The last approach does not need constructing the PCA model, it only benefits from the
last principal components. The simulation results have demonstrated the adaptability, reliability,
credibility, and applicability of the proposed recursive fault detection approaches
compared to the traditional methods.
Two isolation methods are developed for time varying process monitoring. The proposed
isolation methods depend on recursive calculating of the contribution of each process variable
in the monitoring indices that are used to measure the processes healthy. The proposed
isolation methods are: (i) Recursive Partial Decomposition Contributions (RPDC), (ii) Recursive
Diagonal Contributions (RDC). Moreover, an integrated fault detection and isolation
approach is introduced for monitoring time varying industrial processes. The proposed
recursive monitoring methods are effective in detecting and isolating simple and complex
faults. Four types of sensor faults: bias, drift, precision degradation, and complete failure
are considered. Two indices based on the Hotelling’s T2 and SPE statistics are applied
for representing the contribution of the variables. The overall performance of the proposed
scheme was validated by using a non-isothermal continuous stirred tank reactor system. The
simulation results demonstrate the effectiveness of the proposed algorithms with respect to
the traditional methods. Most industrial processes are time-varying. So, the proposed
adaptive monitoring schemes are expected to have broad applicability in industry.

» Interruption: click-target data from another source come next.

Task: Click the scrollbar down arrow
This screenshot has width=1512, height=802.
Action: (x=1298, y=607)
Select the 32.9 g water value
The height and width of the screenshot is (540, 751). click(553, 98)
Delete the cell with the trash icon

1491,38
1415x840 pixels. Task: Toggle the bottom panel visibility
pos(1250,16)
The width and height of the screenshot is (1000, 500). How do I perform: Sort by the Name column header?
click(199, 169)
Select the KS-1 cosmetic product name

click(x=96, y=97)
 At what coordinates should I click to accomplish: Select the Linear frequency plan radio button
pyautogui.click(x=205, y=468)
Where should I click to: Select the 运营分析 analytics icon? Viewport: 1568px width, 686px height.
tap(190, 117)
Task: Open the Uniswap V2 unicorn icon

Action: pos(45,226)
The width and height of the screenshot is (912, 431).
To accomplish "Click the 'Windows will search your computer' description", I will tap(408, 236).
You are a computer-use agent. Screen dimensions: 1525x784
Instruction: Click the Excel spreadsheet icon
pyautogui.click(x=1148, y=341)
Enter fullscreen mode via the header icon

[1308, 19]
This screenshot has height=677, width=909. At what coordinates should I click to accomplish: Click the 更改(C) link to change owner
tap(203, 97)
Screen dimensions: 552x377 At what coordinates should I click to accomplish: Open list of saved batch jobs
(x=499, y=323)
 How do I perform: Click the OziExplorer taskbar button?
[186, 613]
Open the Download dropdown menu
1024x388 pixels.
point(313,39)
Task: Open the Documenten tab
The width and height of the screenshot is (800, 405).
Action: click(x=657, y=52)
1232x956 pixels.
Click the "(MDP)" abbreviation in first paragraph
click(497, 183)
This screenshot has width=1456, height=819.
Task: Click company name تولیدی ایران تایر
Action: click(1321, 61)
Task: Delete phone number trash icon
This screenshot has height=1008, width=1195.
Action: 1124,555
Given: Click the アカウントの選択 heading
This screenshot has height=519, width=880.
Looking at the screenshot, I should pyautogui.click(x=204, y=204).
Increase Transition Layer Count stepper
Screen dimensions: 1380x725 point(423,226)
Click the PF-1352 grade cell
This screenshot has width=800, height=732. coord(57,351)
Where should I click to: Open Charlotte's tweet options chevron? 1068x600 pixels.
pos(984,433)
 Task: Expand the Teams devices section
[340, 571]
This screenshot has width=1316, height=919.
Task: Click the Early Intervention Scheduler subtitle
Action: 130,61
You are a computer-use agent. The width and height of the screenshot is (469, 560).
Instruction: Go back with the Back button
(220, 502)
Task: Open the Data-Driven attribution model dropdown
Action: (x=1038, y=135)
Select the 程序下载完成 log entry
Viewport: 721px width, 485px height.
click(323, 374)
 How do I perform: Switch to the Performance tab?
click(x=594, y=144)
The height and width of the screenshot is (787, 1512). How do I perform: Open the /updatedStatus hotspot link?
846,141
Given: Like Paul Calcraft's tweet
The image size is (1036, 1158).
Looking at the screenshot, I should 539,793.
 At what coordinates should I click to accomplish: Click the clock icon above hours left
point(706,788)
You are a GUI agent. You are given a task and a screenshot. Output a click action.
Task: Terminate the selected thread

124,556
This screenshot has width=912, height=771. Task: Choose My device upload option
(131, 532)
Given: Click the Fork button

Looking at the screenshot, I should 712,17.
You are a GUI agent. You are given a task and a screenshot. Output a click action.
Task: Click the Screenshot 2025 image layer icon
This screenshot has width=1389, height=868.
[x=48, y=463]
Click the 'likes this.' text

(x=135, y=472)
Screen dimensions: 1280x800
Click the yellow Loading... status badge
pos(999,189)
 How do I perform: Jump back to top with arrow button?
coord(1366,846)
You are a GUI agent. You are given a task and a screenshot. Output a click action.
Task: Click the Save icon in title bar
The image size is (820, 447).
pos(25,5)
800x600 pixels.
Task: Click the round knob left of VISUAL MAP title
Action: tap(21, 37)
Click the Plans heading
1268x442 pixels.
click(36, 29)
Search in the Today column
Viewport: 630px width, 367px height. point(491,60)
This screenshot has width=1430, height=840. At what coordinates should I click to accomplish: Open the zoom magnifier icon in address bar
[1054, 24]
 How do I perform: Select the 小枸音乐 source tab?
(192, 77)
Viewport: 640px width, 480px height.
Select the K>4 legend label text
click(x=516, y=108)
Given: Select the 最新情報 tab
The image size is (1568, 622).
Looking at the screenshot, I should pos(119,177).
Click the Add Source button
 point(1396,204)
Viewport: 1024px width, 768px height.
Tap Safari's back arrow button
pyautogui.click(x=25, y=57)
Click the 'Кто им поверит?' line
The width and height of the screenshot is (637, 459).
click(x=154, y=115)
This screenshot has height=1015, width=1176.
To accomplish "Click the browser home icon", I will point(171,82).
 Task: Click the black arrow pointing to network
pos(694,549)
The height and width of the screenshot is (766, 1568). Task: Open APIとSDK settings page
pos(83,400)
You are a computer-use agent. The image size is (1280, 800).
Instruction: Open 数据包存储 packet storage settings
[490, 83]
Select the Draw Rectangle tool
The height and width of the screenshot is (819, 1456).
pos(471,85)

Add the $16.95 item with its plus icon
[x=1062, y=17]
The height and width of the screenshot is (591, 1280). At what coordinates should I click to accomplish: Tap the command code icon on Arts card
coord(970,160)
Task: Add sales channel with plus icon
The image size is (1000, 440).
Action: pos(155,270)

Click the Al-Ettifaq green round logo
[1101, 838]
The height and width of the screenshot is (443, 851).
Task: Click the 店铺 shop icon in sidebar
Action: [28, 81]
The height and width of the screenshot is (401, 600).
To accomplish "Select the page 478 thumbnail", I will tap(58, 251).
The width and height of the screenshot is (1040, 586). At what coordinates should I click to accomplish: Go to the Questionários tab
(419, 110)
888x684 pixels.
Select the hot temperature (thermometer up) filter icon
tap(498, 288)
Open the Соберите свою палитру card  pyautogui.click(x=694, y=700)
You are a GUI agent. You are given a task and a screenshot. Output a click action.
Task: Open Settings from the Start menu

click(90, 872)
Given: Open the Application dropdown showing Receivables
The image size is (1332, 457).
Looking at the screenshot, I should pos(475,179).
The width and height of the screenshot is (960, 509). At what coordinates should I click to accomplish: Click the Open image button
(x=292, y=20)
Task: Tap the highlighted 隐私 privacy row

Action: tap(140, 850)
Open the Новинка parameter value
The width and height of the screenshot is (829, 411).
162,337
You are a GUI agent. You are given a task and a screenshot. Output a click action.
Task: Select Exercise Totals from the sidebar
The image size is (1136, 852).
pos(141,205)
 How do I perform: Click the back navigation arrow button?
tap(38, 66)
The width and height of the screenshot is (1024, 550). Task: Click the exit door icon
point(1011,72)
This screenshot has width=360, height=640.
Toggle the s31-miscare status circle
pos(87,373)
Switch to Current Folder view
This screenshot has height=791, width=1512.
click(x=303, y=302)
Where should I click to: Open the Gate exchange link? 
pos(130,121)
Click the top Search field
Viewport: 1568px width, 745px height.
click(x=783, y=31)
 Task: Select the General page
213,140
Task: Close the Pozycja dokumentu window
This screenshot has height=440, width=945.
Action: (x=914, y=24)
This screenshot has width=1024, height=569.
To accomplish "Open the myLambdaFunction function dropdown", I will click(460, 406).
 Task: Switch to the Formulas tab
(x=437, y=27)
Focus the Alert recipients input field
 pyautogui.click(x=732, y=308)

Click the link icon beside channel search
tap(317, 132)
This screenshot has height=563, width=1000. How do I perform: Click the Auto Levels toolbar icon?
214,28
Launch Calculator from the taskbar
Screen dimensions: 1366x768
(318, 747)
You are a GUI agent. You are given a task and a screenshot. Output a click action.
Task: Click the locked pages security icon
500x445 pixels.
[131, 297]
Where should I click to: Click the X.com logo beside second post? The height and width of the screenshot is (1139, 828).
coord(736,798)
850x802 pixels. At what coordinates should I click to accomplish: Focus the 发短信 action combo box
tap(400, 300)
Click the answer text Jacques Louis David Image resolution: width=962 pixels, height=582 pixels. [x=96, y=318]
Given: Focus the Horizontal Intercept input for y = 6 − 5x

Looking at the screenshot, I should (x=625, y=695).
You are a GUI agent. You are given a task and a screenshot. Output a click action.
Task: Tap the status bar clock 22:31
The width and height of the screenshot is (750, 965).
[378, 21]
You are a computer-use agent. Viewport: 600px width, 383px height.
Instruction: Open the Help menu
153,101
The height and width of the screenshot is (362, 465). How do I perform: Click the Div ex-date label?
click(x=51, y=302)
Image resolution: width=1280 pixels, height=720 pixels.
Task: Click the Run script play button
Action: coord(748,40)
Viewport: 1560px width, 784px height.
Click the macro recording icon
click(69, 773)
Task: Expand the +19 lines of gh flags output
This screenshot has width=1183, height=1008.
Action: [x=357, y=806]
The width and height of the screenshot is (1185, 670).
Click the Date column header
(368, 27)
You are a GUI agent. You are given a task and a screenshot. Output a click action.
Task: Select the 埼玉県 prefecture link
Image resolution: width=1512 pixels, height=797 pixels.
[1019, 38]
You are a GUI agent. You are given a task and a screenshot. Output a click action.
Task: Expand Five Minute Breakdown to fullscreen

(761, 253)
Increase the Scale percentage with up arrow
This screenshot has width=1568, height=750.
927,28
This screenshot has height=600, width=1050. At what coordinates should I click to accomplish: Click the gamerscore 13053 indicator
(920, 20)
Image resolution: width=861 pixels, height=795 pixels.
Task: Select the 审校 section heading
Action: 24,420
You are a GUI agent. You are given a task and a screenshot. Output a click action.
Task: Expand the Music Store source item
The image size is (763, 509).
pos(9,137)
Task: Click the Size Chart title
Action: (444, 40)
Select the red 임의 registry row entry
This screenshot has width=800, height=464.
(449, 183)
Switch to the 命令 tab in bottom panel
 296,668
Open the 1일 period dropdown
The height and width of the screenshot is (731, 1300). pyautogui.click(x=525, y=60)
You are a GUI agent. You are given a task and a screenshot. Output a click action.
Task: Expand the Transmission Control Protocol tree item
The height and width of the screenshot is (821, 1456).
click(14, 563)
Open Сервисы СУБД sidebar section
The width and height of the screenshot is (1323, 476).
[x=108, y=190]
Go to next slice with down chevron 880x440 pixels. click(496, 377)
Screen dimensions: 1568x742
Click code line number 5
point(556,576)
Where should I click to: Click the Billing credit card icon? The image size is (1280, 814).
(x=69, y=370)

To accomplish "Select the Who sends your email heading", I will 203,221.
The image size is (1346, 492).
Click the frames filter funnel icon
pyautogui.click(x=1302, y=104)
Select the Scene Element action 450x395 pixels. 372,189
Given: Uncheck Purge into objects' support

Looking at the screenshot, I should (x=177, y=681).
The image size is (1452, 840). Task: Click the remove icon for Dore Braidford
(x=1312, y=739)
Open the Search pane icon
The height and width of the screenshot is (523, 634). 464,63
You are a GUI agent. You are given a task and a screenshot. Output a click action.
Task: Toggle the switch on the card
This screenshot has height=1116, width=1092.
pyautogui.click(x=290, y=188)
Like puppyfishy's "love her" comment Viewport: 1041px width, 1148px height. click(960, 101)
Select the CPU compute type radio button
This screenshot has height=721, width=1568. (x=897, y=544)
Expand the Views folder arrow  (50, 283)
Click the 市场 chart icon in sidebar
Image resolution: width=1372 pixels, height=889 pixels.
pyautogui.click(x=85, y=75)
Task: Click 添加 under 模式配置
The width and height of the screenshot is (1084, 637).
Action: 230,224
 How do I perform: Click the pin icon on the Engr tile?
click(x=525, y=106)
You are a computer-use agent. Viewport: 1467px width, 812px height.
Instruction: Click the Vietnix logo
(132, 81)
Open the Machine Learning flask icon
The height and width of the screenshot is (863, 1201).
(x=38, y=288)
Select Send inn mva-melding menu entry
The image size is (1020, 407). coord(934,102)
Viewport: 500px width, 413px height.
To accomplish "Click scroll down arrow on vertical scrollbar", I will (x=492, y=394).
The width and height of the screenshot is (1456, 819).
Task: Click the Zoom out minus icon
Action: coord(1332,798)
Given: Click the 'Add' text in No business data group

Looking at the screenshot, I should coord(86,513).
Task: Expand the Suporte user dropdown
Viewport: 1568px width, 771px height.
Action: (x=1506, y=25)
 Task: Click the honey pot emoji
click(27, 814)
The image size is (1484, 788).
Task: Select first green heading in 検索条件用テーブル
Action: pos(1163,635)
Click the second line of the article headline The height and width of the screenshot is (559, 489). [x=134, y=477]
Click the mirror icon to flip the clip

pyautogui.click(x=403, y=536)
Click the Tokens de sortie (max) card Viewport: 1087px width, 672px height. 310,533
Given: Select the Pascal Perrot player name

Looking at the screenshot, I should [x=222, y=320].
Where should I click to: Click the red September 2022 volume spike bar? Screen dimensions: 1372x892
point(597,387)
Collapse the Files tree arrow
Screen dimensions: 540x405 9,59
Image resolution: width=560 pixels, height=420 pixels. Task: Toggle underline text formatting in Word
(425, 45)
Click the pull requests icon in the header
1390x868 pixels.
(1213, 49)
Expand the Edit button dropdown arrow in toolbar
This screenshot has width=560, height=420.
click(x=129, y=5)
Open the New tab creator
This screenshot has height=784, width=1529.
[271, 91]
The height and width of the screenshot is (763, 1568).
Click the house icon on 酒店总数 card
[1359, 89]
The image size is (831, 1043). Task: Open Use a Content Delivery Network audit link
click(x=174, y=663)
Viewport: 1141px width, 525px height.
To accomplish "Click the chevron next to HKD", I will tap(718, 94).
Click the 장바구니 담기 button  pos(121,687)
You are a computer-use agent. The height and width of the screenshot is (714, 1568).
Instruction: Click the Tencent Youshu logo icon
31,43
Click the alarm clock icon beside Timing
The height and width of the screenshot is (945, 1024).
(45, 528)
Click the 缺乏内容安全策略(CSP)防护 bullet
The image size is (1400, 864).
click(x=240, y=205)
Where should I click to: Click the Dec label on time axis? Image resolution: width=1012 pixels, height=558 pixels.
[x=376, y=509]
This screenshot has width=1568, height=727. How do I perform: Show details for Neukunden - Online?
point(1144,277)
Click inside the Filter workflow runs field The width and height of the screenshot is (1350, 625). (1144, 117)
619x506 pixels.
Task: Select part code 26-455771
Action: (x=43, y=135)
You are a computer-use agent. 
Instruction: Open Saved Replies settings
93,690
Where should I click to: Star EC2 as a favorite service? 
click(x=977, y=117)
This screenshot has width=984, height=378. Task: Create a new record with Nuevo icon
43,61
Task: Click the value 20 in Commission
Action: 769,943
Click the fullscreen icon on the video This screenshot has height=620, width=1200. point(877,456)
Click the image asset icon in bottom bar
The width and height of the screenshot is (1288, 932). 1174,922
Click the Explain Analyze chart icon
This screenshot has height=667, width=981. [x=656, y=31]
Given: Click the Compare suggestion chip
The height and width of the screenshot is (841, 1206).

PCA based methods are basically linear. Nonlinearity in most chemical and biological
processes is still a significant problem. Kernel principal component analysis (KPCA) has
recently proven to be a powerful tool for monitoring nonlinear processes with numerous
mutually correlated measured variables. Kernel PCA model maps a nonlinear input space
into a high-dimensional feature space where the data structure is likely to be linear. Principal
components in the feature space can be calculated by means of integral operators and
nonlinear kernel functions. They require only linear algebra to develop a process monitoring
system compared to other nonlinear methods that involve nonlinear optimization. This
thesis proposes a kernel PCA method for determining the dimension of principal subspace.
The developed Kernel PCA method is tested using three different applications. The validity
of the developed method is measured through two indices: false alarm and missed detection
rates. On the basis of these error rates, the developed Kernel PCA method gives a better
monitoring performance than the linear PCA model.
Different applications are used to measure the validity, reliability and credibility of the
proposed approaches in this thesis. These applications implies a MATLAB/SIMULINK
model of a non-isothermal Continuous Stirred Tank Reactor (CSTR) system. The CSTR
is commonly process employed in literature for data driven-based methods. The successful
application of the proposed PCA methods to the CSTR process has demonstrated the
feasibility and effectiveness of these methods for process monitoring. The proposed methodologies
are fairly general and are applicable to most chemical processes. In short, many fault
detection and isolation approaches are proposed in this thesis. The main notable features of
these approaches are stemmed from their simplicity, low computational cost, and credibility
to real industrial processes monitoring.